Reading F.A. Hayek's "The Sensory Order" at the same time one is reading other works on how the brain works, on complex adaptive systems, and on bios theory helps one really see how incredibly brilliant and ahead of his time Hayek was -- on a subject he was technically not an expert in. Hayek argues, for example, that the brain creates an internal model of the world, and that it necessarily does so; Stuart Kauffman argues that this is necessarily a feature of all living things as complex adaptive systems in general, and of brains in particular. Hayek takes the approach he does because he believes that understanding mental processes will help us to understand economic processes; Hector Sabelli in "Bios" argues that "The continuity of evolution requires that the same fundamental forms must be expressed in physical, biological and pyschological processes" (4-5) -- and similar social systems such as economies. Thus, to understand one helps one to understand the other. Hayek argues that we sometimes process similar things as different and different things as similar; Dehaene in "Reading in the Brain" points out that we do exactly this in reading different shapes of letters as the same (L or l) and similar shapes as being different (depending on context).
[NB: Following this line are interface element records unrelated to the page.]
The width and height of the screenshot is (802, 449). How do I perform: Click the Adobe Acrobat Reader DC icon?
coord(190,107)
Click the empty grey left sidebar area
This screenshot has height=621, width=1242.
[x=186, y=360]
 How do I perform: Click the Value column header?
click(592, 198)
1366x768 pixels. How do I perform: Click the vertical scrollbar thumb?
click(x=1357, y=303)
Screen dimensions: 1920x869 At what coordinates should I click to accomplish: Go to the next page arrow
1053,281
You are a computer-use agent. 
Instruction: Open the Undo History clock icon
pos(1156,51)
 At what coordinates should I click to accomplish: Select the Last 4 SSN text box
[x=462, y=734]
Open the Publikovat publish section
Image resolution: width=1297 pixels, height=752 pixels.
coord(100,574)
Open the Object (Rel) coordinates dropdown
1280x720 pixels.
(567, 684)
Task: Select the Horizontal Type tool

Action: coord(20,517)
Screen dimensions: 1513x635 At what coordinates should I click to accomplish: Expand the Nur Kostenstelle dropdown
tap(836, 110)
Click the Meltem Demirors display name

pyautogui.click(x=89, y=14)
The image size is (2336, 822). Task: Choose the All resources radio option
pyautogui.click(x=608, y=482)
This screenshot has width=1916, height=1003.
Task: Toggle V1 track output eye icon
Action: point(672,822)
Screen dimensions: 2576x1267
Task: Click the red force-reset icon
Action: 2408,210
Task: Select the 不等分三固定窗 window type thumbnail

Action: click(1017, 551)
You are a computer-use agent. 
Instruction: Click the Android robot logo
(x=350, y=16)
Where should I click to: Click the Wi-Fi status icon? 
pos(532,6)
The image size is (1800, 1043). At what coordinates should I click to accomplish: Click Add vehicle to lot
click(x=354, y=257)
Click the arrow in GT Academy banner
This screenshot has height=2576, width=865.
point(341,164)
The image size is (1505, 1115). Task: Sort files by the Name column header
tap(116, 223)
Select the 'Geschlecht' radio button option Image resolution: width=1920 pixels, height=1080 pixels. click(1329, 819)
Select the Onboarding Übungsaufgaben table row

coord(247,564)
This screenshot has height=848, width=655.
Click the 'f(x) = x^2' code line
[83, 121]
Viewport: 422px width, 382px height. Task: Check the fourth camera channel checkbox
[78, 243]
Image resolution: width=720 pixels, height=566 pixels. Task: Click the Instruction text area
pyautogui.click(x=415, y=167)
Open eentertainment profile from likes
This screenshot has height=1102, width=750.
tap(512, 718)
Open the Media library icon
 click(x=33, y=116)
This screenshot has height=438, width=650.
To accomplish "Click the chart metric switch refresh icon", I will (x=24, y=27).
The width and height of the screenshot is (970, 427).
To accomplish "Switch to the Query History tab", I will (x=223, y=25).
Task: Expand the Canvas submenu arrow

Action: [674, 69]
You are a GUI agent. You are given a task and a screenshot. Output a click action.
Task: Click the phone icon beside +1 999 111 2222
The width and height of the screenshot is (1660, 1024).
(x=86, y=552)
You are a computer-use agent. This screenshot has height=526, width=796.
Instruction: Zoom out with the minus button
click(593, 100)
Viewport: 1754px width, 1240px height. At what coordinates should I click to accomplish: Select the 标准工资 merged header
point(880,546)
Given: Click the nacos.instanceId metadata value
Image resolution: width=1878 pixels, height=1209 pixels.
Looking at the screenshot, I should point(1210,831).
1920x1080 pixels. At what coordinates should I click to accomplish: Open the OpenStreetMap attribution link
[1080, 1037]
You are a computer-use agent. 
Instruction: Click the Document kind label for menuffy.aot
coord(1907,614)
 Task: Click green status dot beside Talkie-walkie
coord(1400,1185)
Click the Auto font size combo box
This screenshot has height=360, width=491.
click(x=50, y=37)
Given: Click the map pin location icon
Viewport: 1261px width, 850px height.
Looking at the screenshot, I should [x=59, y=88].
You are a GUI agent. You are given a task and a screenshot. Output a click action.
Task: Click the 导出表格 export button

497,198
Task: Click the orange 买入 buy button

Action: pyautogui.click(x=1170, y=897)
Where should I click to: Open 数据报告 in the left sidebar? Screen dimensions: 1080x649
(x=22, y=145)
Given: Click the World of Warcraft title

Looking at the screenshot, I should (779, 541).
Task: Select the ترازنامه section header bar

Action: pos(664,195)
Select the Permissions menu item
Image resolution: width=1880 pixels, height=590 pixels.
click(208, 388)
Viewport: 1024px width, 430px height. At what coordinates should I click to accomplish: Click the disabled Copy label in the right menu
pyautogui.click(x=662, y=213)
A good example of the latter -- what is this: |
It is either a line segment, a capital letter I, a lower case letter l, or the number 1. The same image is processed differently.
Hayek argues that our minds are made as modules; evolutionary psychologists make the same argument. Hayek argues that these modules are processed by a general intelligence; David Sloan Wilson makes the same argument. Hayek argues that as over a given span of time, sensory imputs do not so much "evoke specific responses but increasingly merely to modify and control behaviour in the light of the whole situation" (5.33); Hawkins in "On Intellgience" observes that this is exactly how vision actually works, by periodically checking to see if everything is the same as it was before.
"The Sensory Order" was published in 1952. Amazing.